Wednesday, 10 August 2011

US Treasury Bull Market Not Over; Record Low Yields; Shades of Japan; Why QE3 Totally Useless

Curve Watchers Anonymous proudly proclaims "Treasury Bull Market Not Over" pointing out as evidence Record Low Yield at 10-Year Auction
Records Fall



The difference in yield between two- and 10-year Treasuries was 1.92 percentage points, touching the least since April 2009. A narrower yield difference, or flatter curve, indicates investors are betting on lower growth and inflation.



The 10-year note auction drew a yield of 2.140 percent, below the previous record of 2.419 percent in January 2009.
Yield Curve as of 2011-08-10







click on chart for sharper image



Only if one insists on a new lower-low in 30-year treasuries can someone cling to the fallacy the treasury bull market has ended.



QE3 Totally Useless



People are still clinging to the hope that QE3 will accomplish something. It won't because it can't. Yes, it's as simple as that.

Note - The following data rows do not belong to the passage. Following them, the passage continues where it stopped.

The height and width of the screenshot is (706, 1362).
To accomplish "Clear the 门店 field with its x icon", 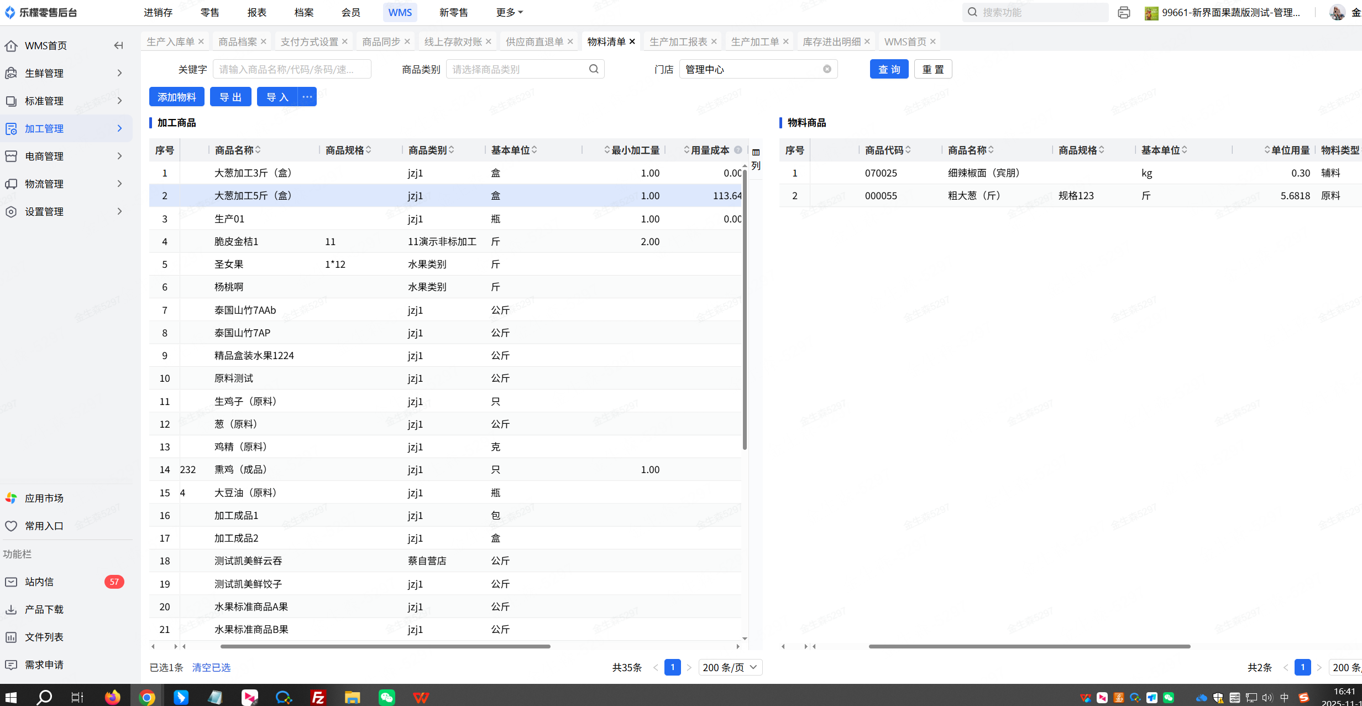I will click(827, 69).
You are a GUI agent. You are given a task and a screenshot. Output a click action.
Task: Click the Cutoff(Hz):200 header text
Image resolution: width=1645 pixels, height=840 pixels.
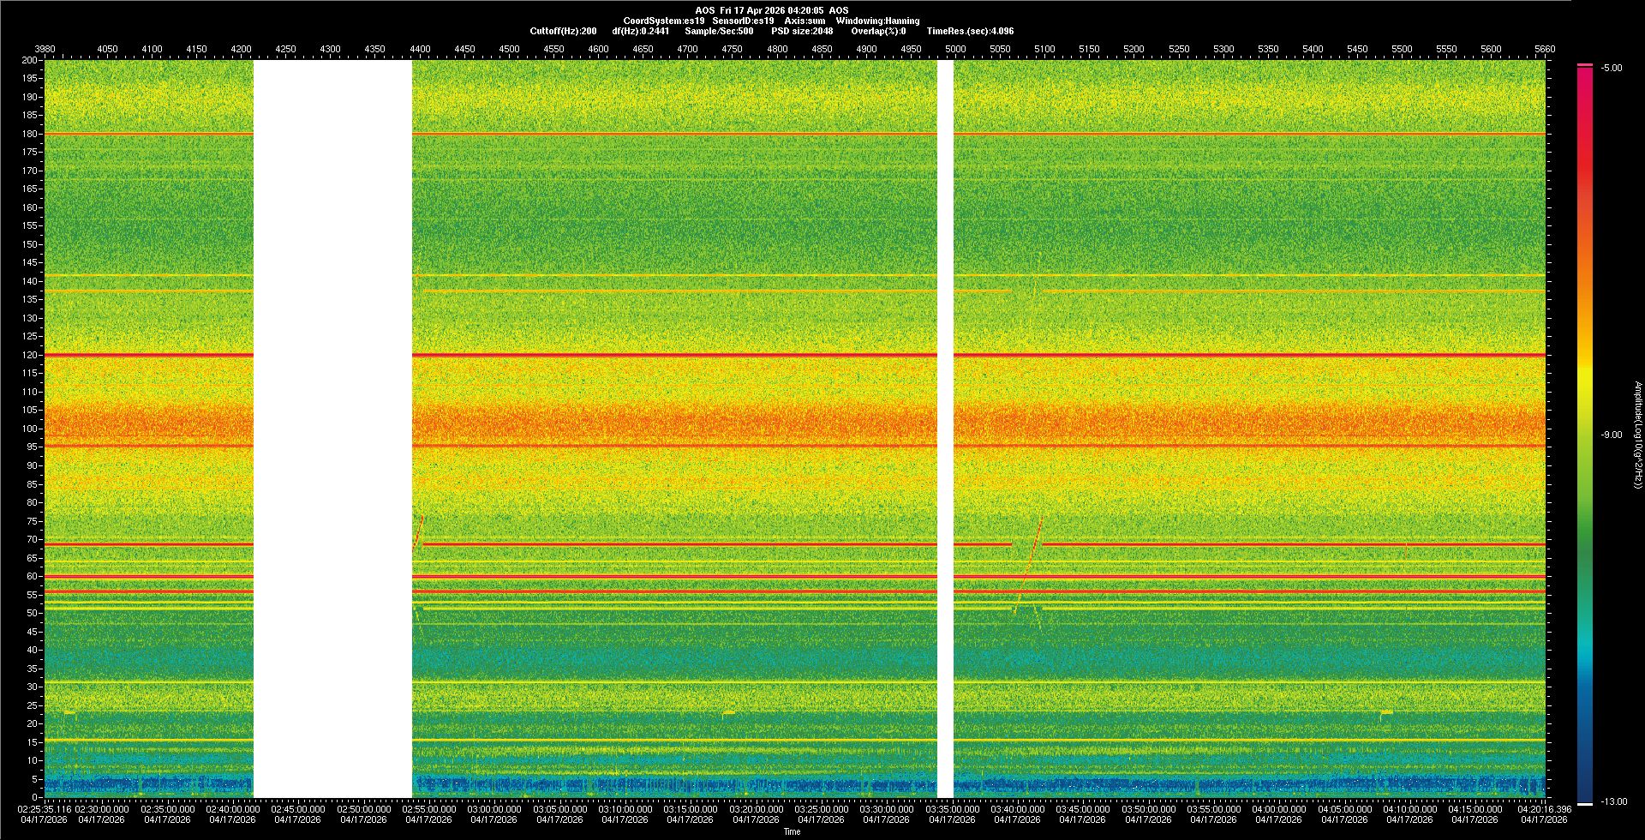(x=563, y=31)
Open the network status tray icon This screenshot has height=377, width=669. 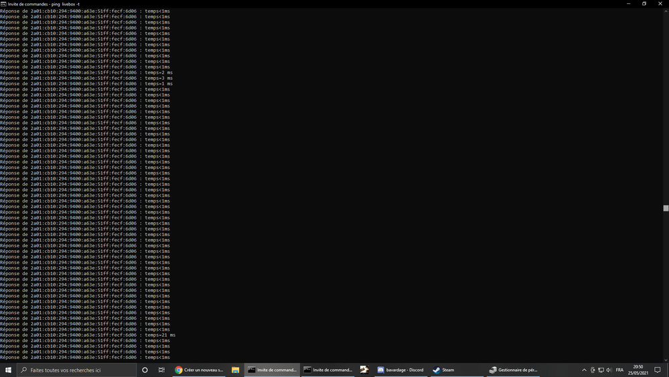(601, 370)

When Bernanke announced QE2 the stated purpose was to drive yields lower with a goal of increasing credit and hiring. It did neither, but it did ignite a speculative rally in the stock market.



Shades of Japan



03-Mo = .01%

06-Mo = .06%

12-Mo = .09%

02-Yr = .18%

03-Yr = .33%

05-Yr = .92%

07-Yr = 1.50%

10-Yr = 2.15%

30-Yr = 3.51%



Let's assume Bernanke launches QE3. Where are yields going? If 3-year yields dropped to 0% would it possibly matter? Would it matter if 10-year yields fell to 1.5%? Why would it?



QE3 will not matter anymore than it did for Japan easing dozens of times at 0%. QE3 will not spur hiring, consumption, or credit.



Businesses do not want to expand. Why should they?



Here is the bottom line: There is too much debt and no way to pay it back. Efforts to get consumers to borrow and businesses to expand remain futile.



No matter how many times I have explained this, inflationists remain oblivious to the fact that in a credit-based economy it is extremely difficult to generate inflation when credit does not expand. In such environments, talk of hyperinflation is ludicrous.



Don't look for a lasting rally if and when Bernanke does announce QE3. That announcement may ignite a 1-week wonder rally or it may cause immediate panic. Either way, the emperor has no clothes and the market at long last has caught on.